Material provided -

━━━━━━━━━━━━━━━━

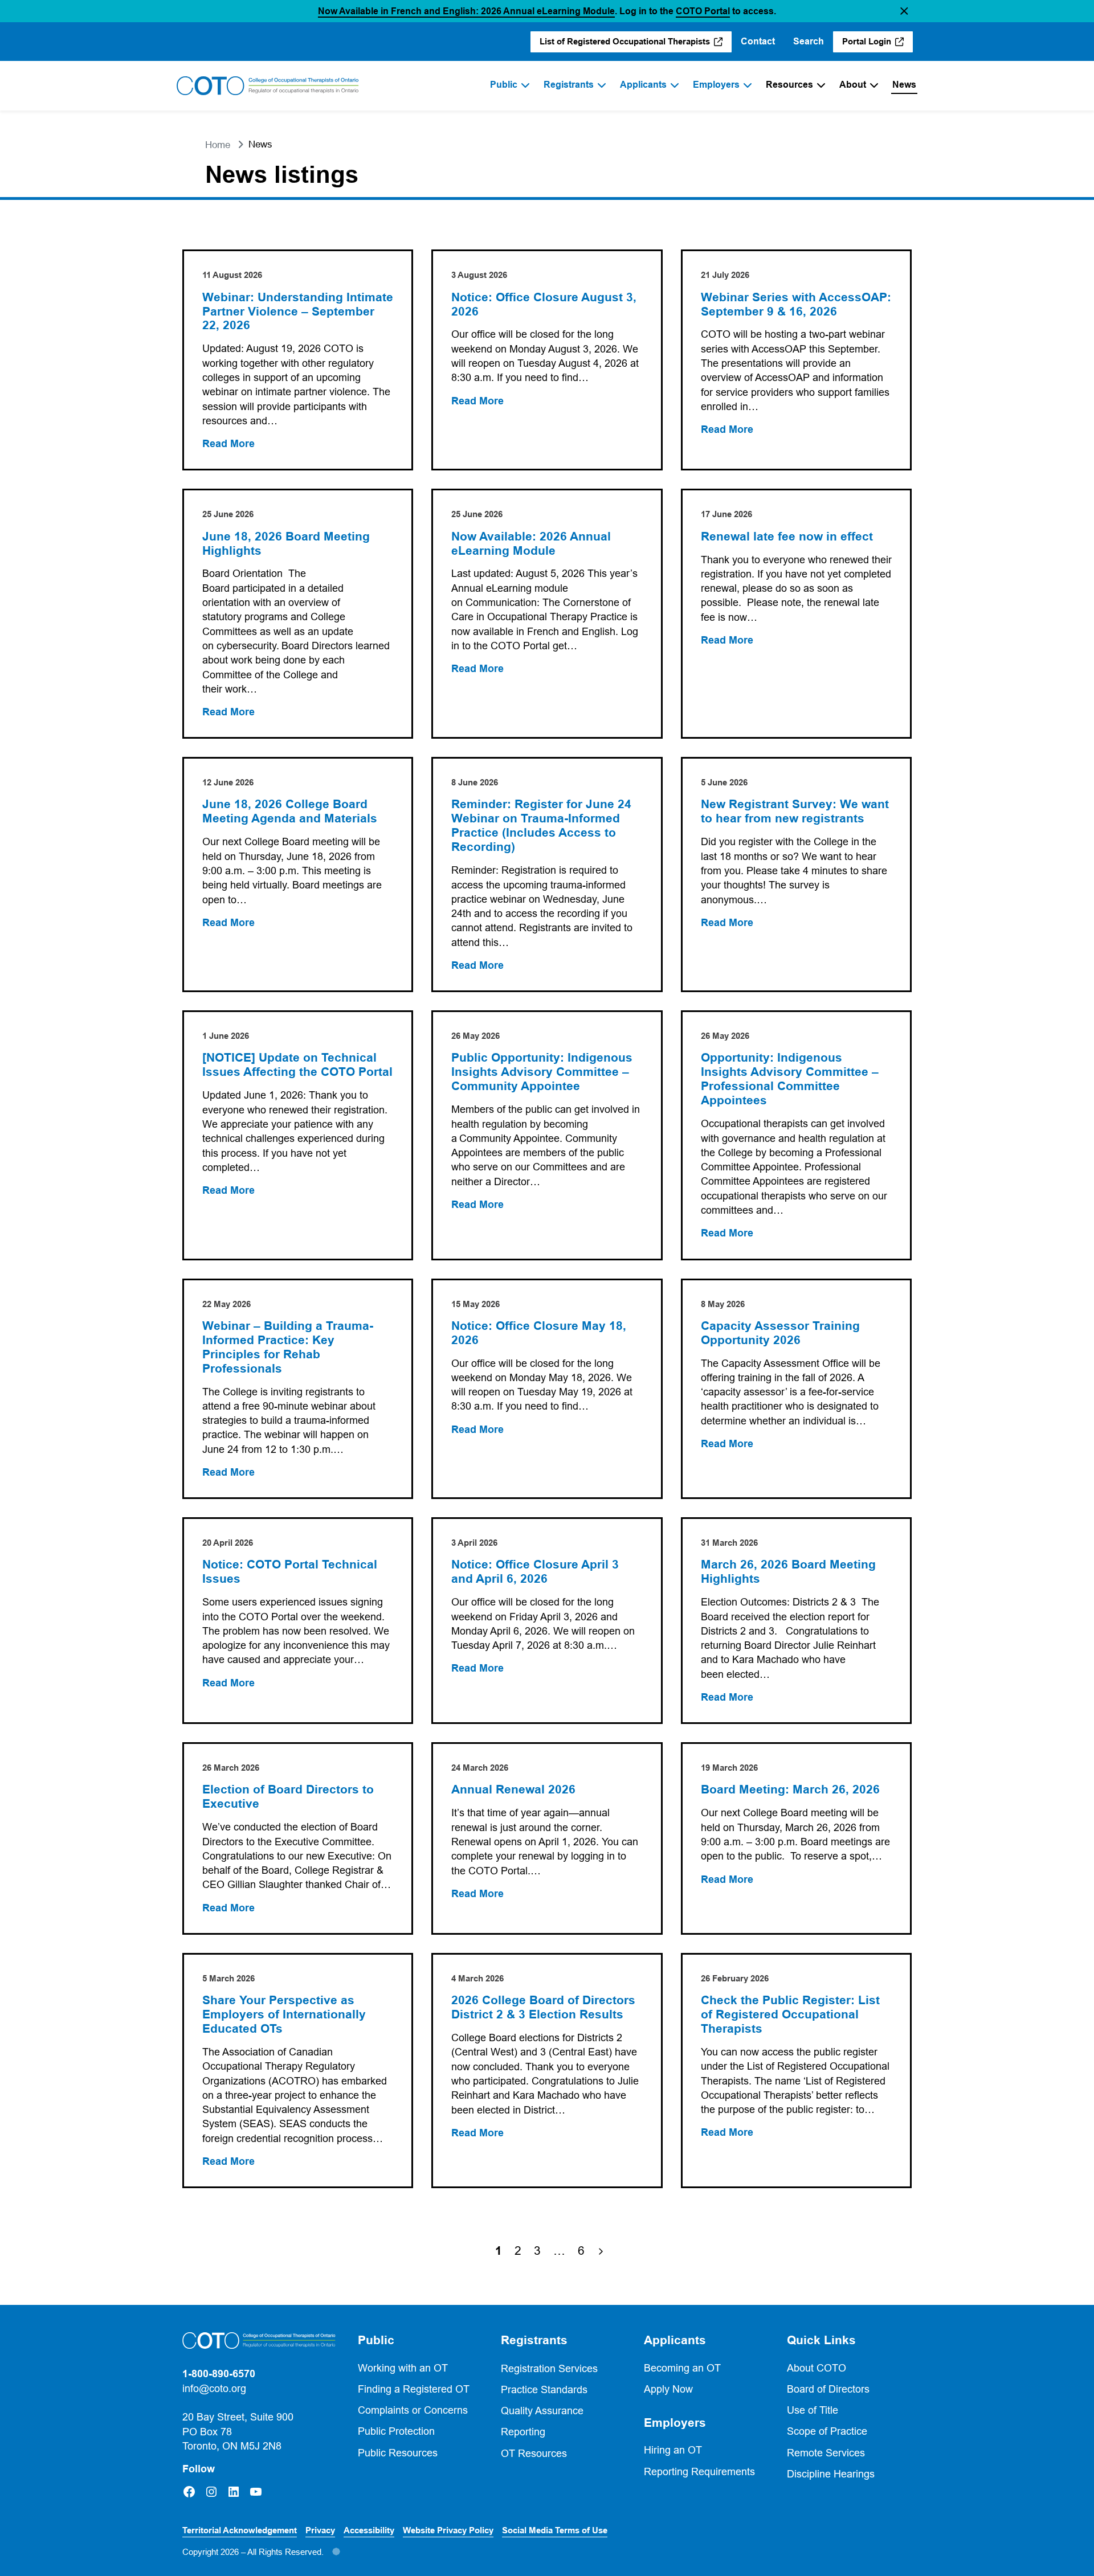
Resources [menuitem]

━━━━━━━━━━━━━━━━

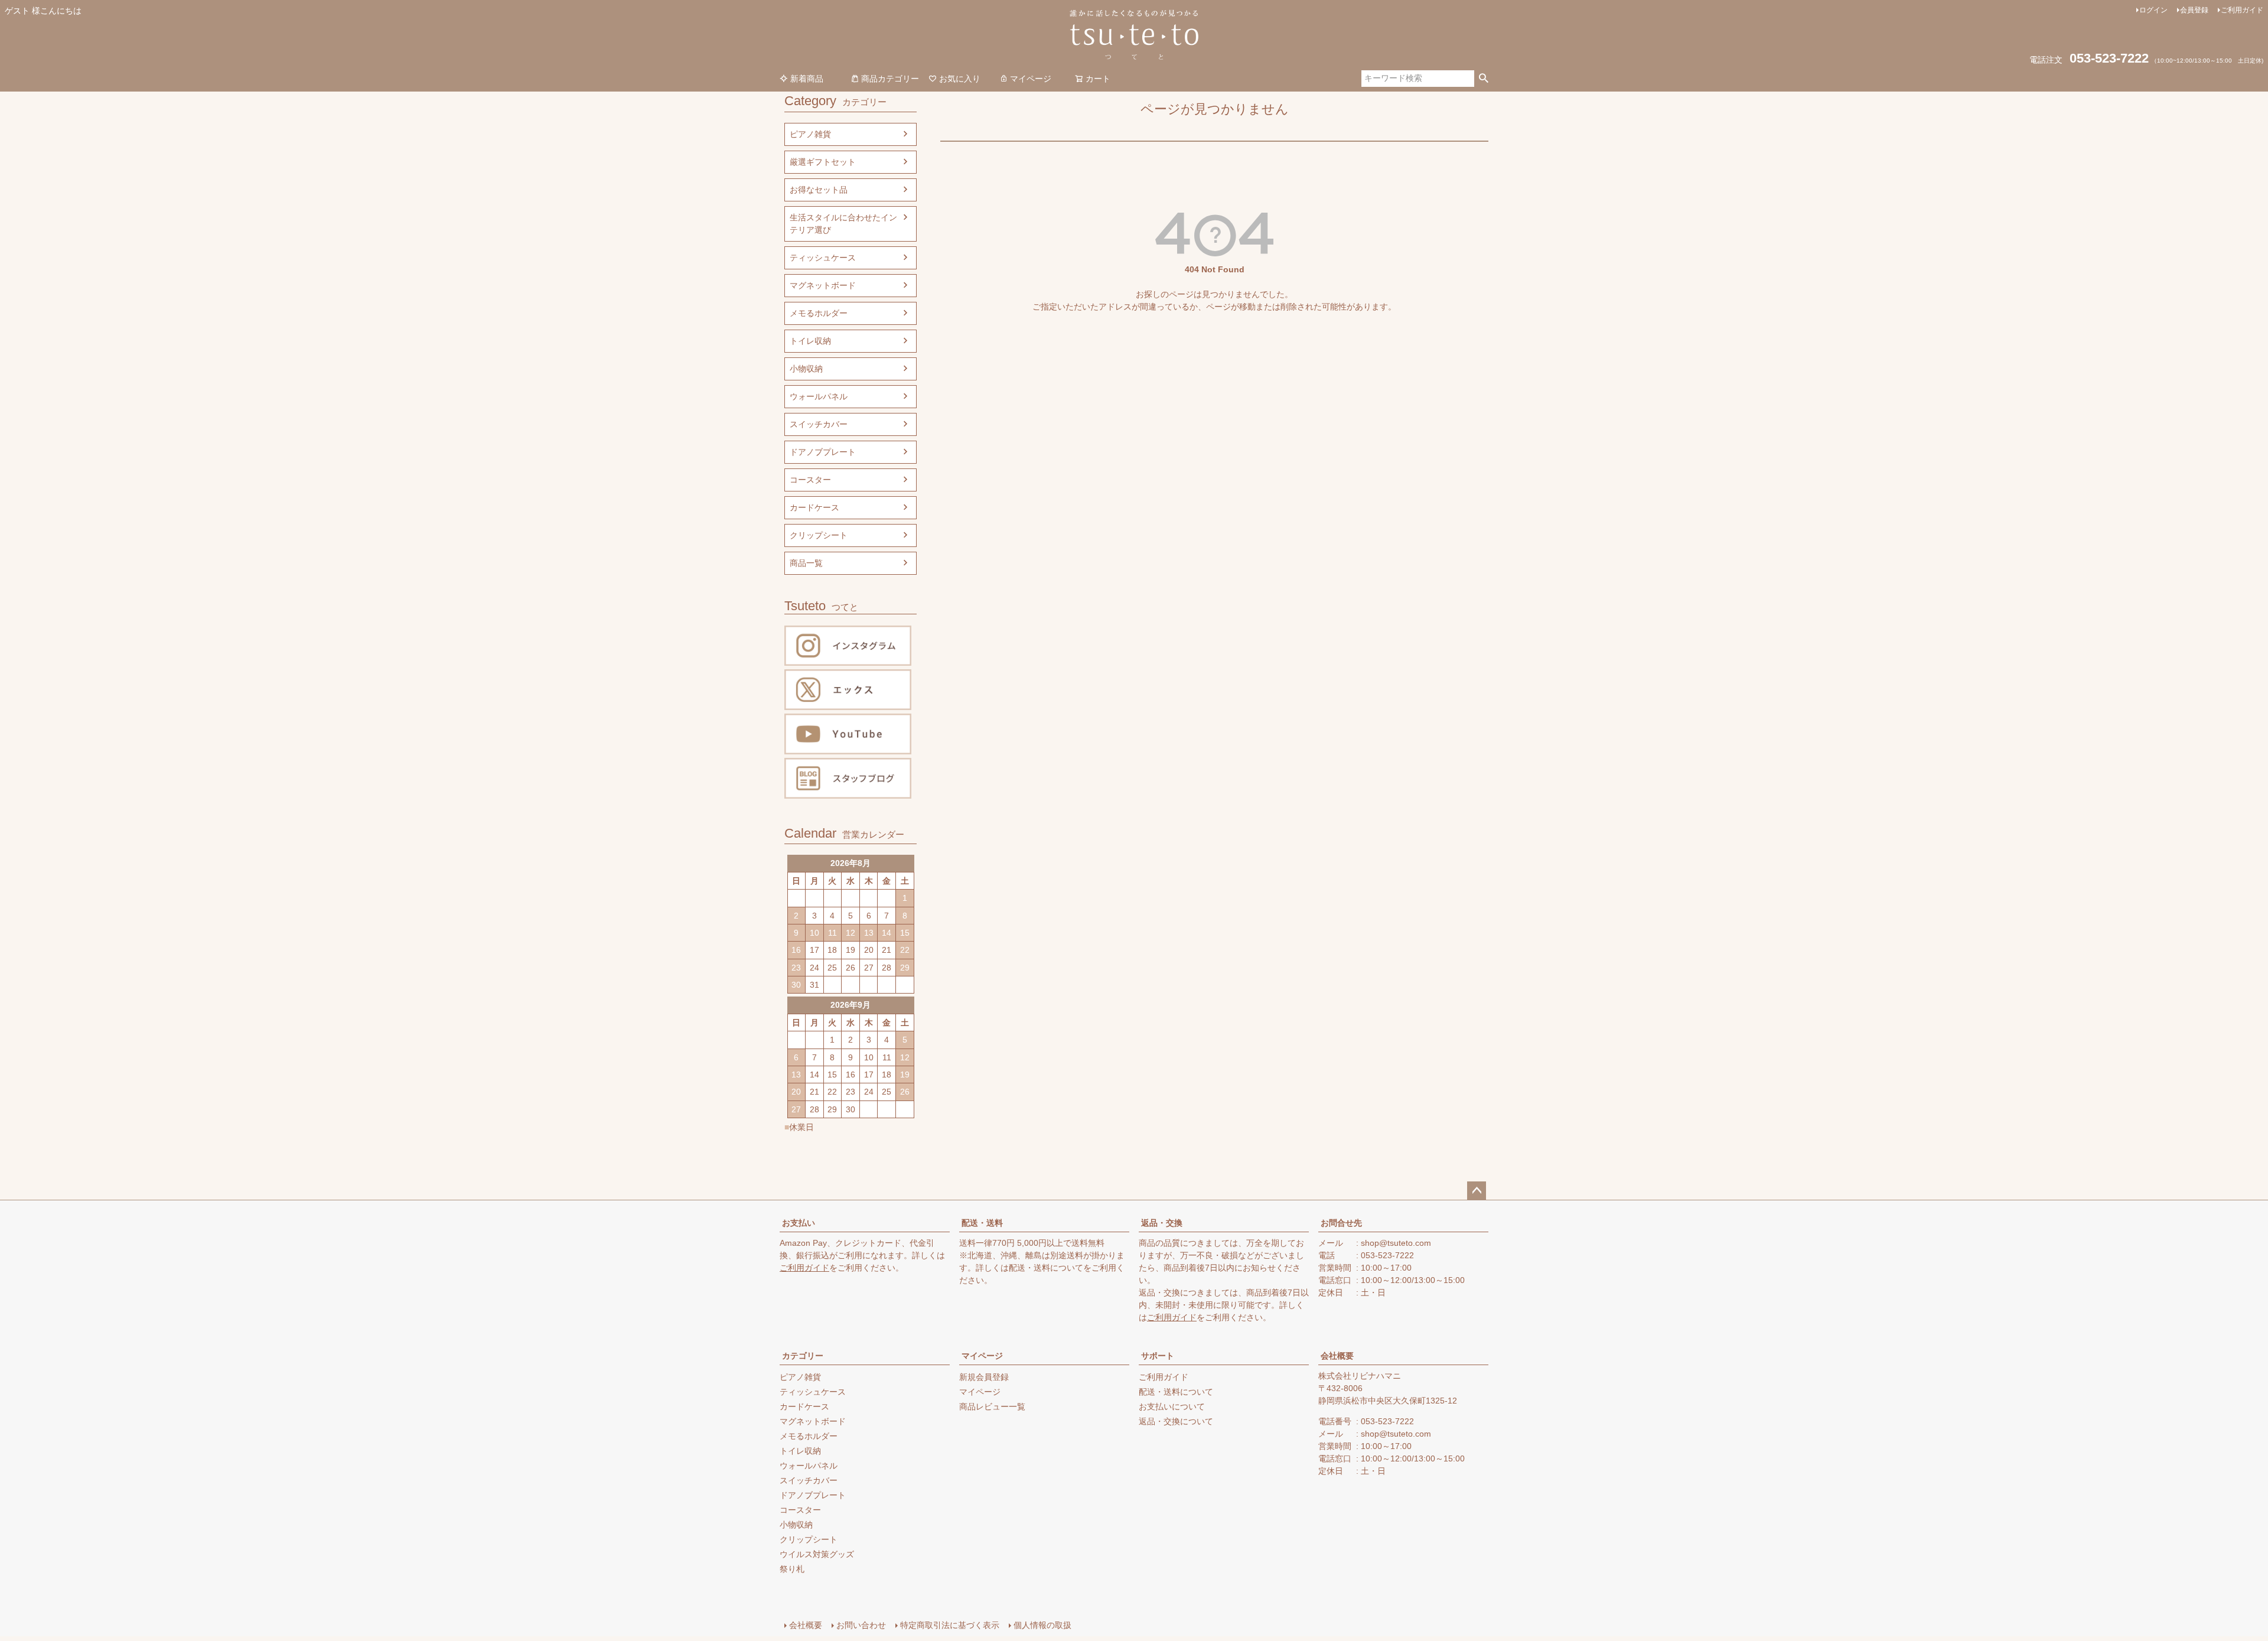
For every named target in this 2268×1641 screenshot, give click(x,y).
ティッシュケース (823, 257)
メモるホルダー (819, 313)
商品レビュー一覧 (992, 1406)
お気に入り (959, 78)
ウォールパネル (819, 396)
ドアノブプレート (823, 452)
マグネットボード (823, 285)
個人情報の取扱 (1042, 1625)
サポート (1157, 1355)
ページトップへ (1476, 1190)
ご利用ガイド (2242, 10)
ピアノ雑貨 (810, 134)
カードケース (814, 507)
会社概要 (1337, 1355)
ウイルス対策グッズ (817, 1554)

━━━━━━━━━━━━━━━━

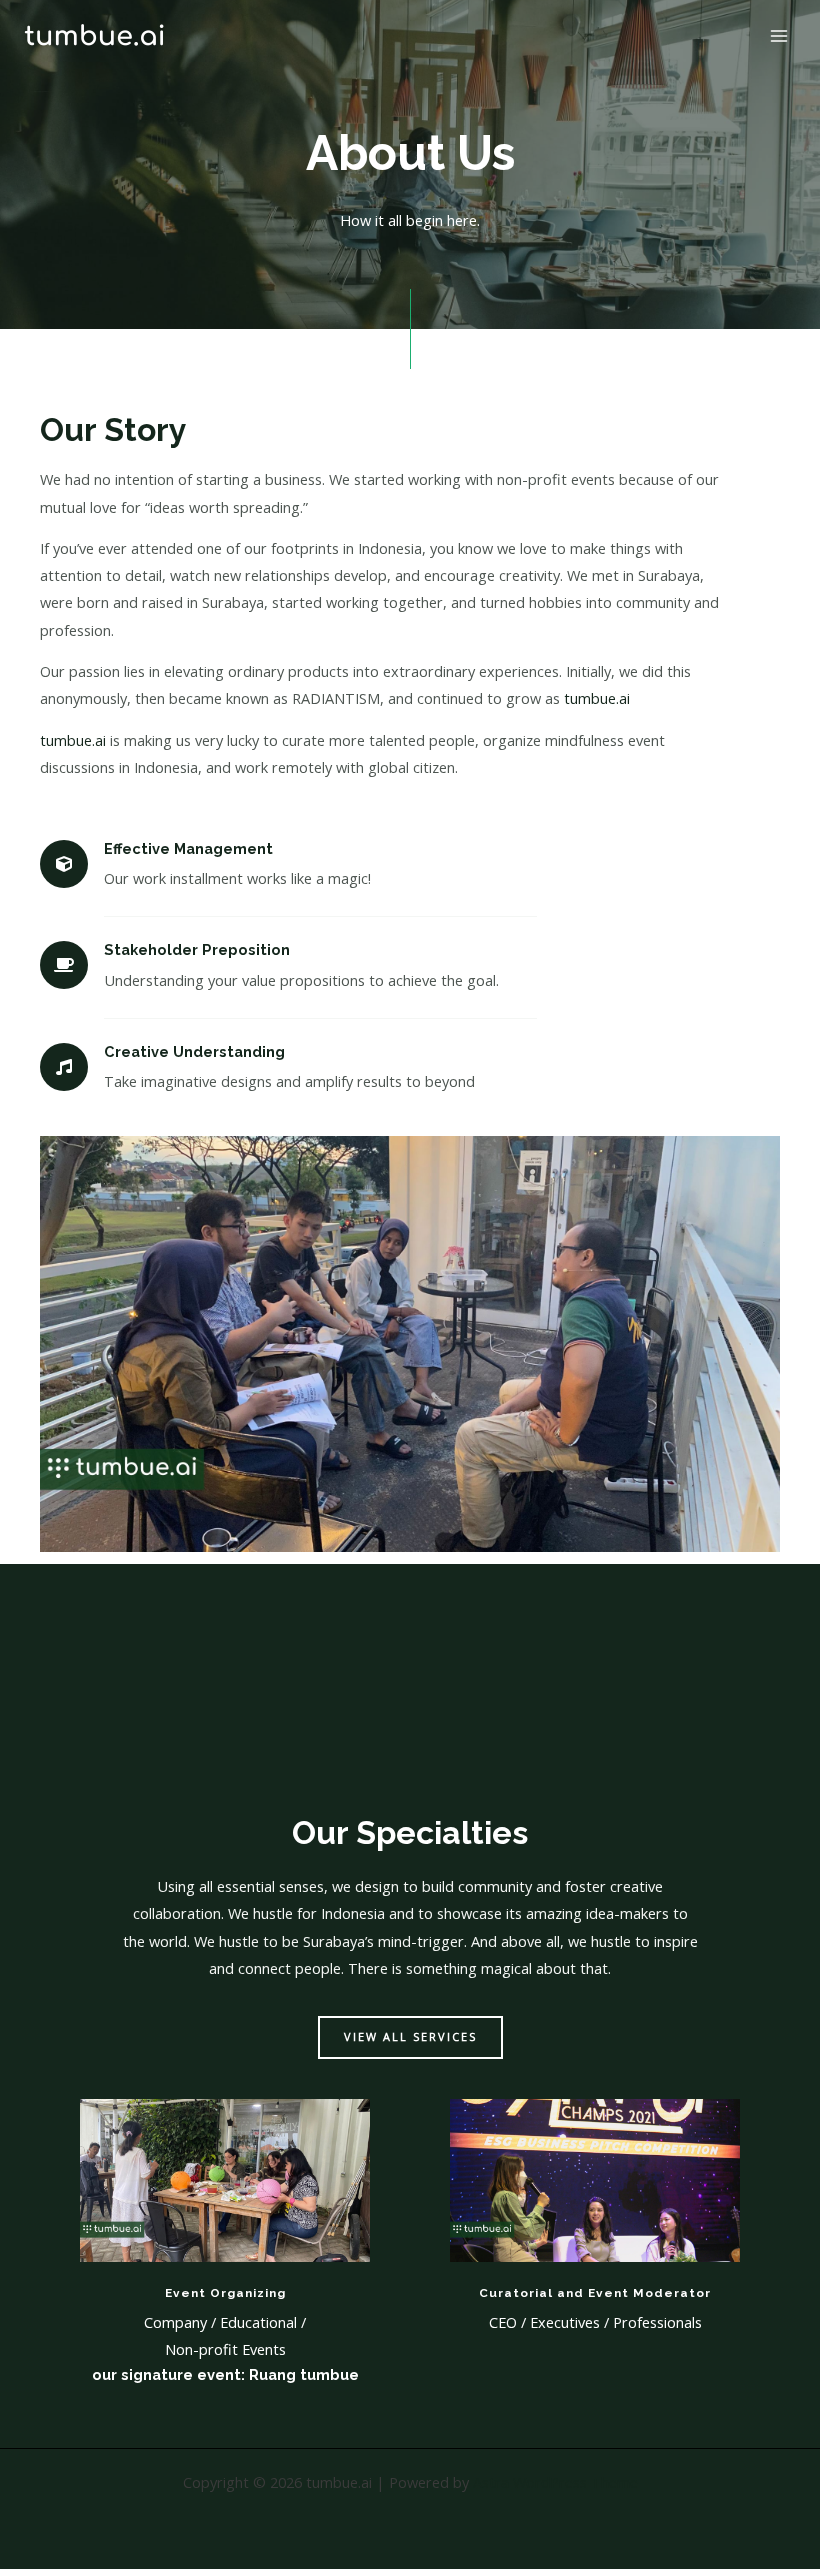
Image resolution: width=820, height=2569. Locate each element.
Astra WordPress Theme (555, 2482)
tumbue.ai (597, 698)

━━━━━━━━━━━━━━━━

Exercise objective -
What you give back should be only the lines of the records above, starting at the line with "Image resolution: width=820, height=2569." and ending at the line with "tumbue.ai (597, 698)", restated word for word.

Result of the exercise -
Image resolution: width=820, height=2569. Locate each element.
Astra WordPress Theme (555, 2482)
tumbue.ai (597, 698)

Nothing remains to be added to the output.